# PASSAGE PROVIDED
----

DENVER, CO - JULY 11: Marco Luciano #10 of National League Futures Team bats against the American League Futures Team at Coors Field on July 11, 2021 in Denver, Colorado. (Photo by Dustin Bradford/Getty Images)
DENVER, CO - JULY 11: Marco Luciano #10 of National League Futures Team bats against the American League Futures Team at Coors Field on July 11, 2021 in Denver, Colorado. (Photo by Dustin Bradford/Getty Images)
facebooktwitterreddit
20 of 34
SF Giants, Hunter Bishop, SF Giants Prospects
SF Giants Hunter Bishop gets ready for a spring training game against the Los Angeles Dodgers at Scottsdale Stadium. (Rick Scuteri-USA TODAY Sports)

SF Giants prospects: Midseason 2021 rankings
15. Hunter Bishop, OF

Age: 23
Highest Level: High-A (Eugene)
Acquired: Draft (2019)
Future-Value Grade: 40+

A borderline top-100 prospect in MLB heading into the year, Hunter Bishop’s scouting report remains virtually unchanged. However, unable to get on the field while dealing with a recurring shoulder injury, evaluators have virtually no more information about Bishop than they had at the beginning of the year. That added uncertainty knocked Bishop out of the organization’s top ten.

----

# RECORDED INFORMATION
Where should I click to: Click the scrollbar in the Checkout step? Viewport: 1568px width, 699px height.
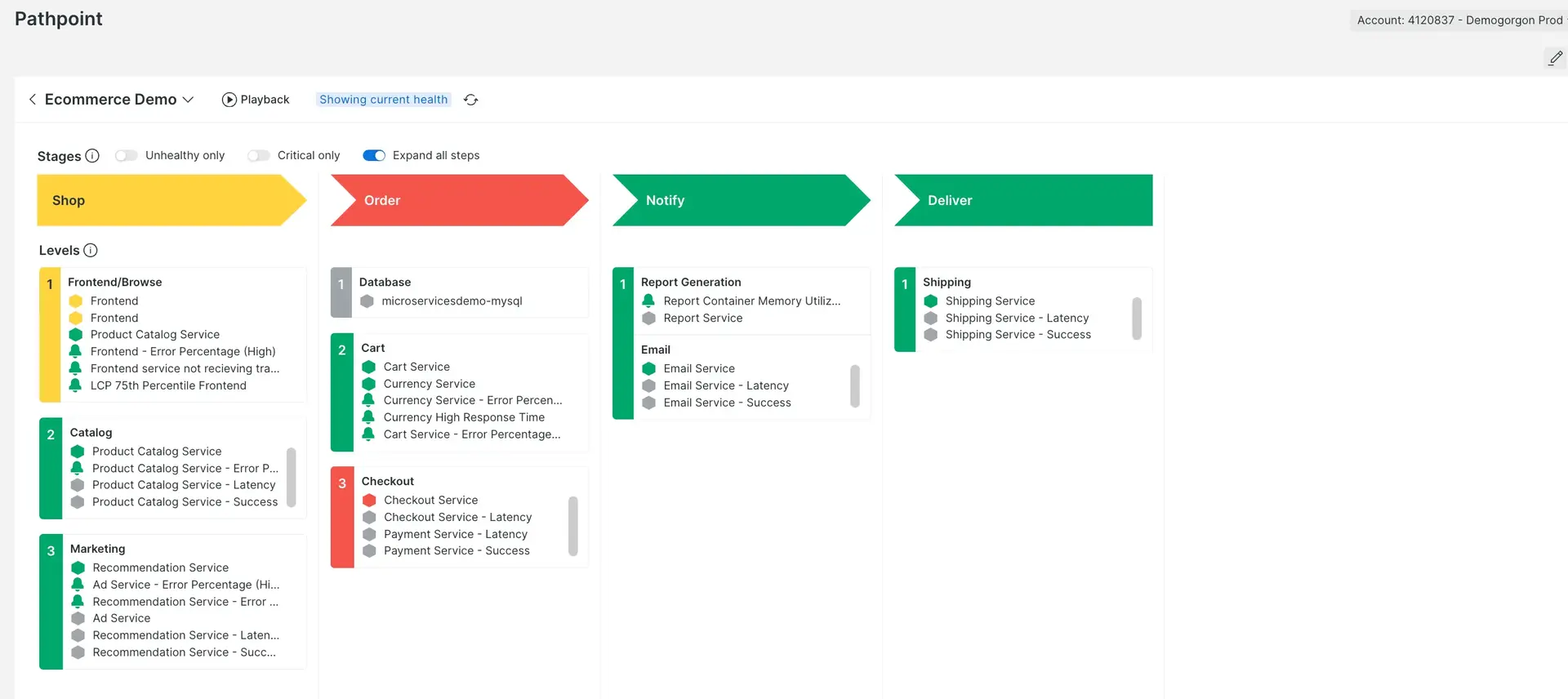(x=573, y=526)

----

# REQUESTS
1/ Please return the stretch of the Hunter Bishop profile from "SF Giants prospects: Midseason" through "organization’s top ten.", copied word for word.
2/ Answer these from the Hunter Bishop profile:
(a) What is the highest level he has reached?
(b) How was he acquired?
(c) What injury kept him off the field?

# ANSWERS
1/
SF Giants prospects: Midseason 2021 rankings
15. Hunter Bishop, OF

Age: 23
Highest Level: High-A (Eugene)
Acquired: Draft (2019)
Future-Value Grade: 40+

A borderline top-100 prospect in MLB heading into the year, Hunter Bishop’s scouting report remains virtually unchanged. However, unable to get on the field while dealing with a recurring shoulder injury, evaluators have virtually no more information about Bishop than they had at the beginning of the year. That added uncertainty knocked Bishop out of the organization’s top ten.

2/
(a) High-A (Eugene)
(b) Through the draft, in 2019
(c) A recurring shoulder injury